Quasars are extremely luminous and active objects, ranking as the brightest in the universe, the Inquisitr previously reported. Made up of a supermassive black hole surrounded by an accretion disk of gaseous material, quasars emit light, energy, and radiation as they feed on the gas floating all around them.
Yet one particular quasar found decades ago has drawn a lot of attention after astronomers uncovered that there was more to it than they previously thought. Dubbed PKS1353-341, the quasar is located some 2.4 billion light-years from Earth and was initially believed to signal the presence of a single distant galaxy.

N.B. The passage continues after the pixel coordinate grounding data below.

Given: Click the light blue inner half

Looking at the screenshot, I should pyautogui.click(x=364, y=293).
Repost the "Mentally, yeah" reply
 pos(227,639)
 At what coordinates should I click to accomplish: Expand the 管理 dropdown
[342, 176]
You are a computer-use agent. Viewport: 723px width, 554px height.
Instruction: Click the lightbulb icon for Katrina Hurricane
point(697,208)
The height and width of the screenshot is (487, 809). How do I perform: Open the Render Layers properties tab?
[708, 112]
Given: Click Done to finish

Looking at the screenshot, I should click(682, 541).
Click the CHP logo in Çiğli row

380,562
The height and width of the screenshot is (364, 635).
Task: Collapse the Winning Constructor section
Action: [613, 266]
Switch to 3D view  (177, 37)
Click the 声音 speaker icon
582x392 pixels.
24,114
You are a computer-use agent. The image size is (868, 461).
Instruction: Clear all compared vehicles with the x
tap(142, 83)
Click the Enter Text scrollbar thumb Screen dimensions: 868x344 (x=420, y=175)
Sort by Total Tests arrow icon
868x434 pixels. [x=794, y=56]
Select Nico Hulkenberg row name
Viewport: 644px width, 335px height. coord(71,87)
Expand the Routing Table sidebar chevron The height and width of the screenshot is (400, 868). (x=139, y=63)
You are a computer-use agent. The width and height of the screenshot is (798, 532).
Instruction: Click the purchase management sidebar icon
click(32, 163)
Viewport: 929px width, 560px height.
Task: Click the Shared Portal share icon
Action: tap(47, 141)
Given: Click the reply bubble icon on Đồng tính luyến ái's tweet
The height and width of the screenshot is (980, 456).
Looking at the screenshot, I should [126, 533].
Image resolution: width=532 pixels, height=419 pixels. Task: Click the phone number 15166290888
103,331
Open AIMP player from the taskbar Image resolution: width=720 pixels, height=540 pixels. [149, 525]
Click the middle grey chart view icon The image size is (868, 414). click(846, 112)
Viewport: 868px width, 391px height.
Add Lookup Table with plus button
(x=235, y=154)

However, it turned out that the quasar had quite a large company all along, as an entire cluster of hundreds of galaxies has recently been spotted around the supermassive black hole in its center, reports Science Daily .
This unexpected discovery belongs to a team of scientists led by the Massachusetts Institute of Technology (MIT) in Cambridge and is the first of its kind.
It also marks the first result of an exciting survey called Clusters Hiding in Plain Sight (CHiPS), which, as the name so eloquently suggests, aims to uncover massive galaxy clusters that were overlooked or misidentified in past X-ray observations, the team explained in a paper published on August 16 in the Astrophysical Journal .
Sprawling galaxy #cluster found hiding in plain sight @MIT @AAS_Publishing https://t.co/yhYo7SjwzU
— Phys.org (@physorg_com) August 16, 2018
It all started with another galaxy cluster discovery back in 2012 — the Phoenix cluster, one of the brightest and most massive in the entire universe — which revealed for the very first time that these complex objects might not always look like we think they should.
Objects detected in X-ray images of the cosmos typically look like points, in the case of quasars and highly active black holes, or like “fluffs,” when X-ray telescopes spot a galaxy cluster, the team points out.
“This idea that you could have a rapidly accreting black hole at the center of a cluster — we didn’t think that was something that happened in nature,” said study co-author Michael McDonald, an assistant professor of physics at MIT’s Kavli Institute for Astrophysics and Space Research. McDonald was also part of the team that discovered the Phoenix cluster six years ago, notes MIT .
The newfound galaxy cluster was detected after the scientists combed through archival data “looking for point sources inside fluffy things,” explained study lead author Taweewat Somboonpanyakul, also from MIT. The team then analyzed their findings with a ground-based and a space telescope, namely the Magellan Telescope in Chile and NASA’s Chandra X-Ray Observatory, to confirm their discovery.
Sprawling galaxy cluster found hiding in plain sight https://t.co/tZjZ66dXtB pic.twitter.com/SwRA1aX6Ng
— Prof. Abel Méndez ? ? (@ProfAbelMendez) August 16, 2018
The reason why astronomers only caught wind of the galaxy cluster around PKS1353-341 just now is because the quasar is so luminous that its light was obscuring the galaxy cluster, allowing it to remain hidden for several decades. It’s 46 billion times brighter than the sun, the team has found.
According to the team, this spectacular intensity of the quasar’s light — bright enough to conceal a galaxy cluster 690 trillion times more massive than the sun — might be only temporary. Their theory is that the quasar became so bright after munching on its accretion disk in a “temporary feeding frenzy,” which made it emit a fantastic amount of radiation as light, explains MIT.
“This might be a short-lived phase that clusters go through, where the central black hole has a quick meal, gets bright, and then fades away again,” said McDonald. “This could be a blip that we just happened to see. In a million years, this might look like a diffuse fuzzball.”
The team is convinced that many more hidden galaxy clusters are lurking in the universe. Finding at least some of them would help astronomers estimate how much matter there is in the universe and how fast the universe is expanding, shows MIT.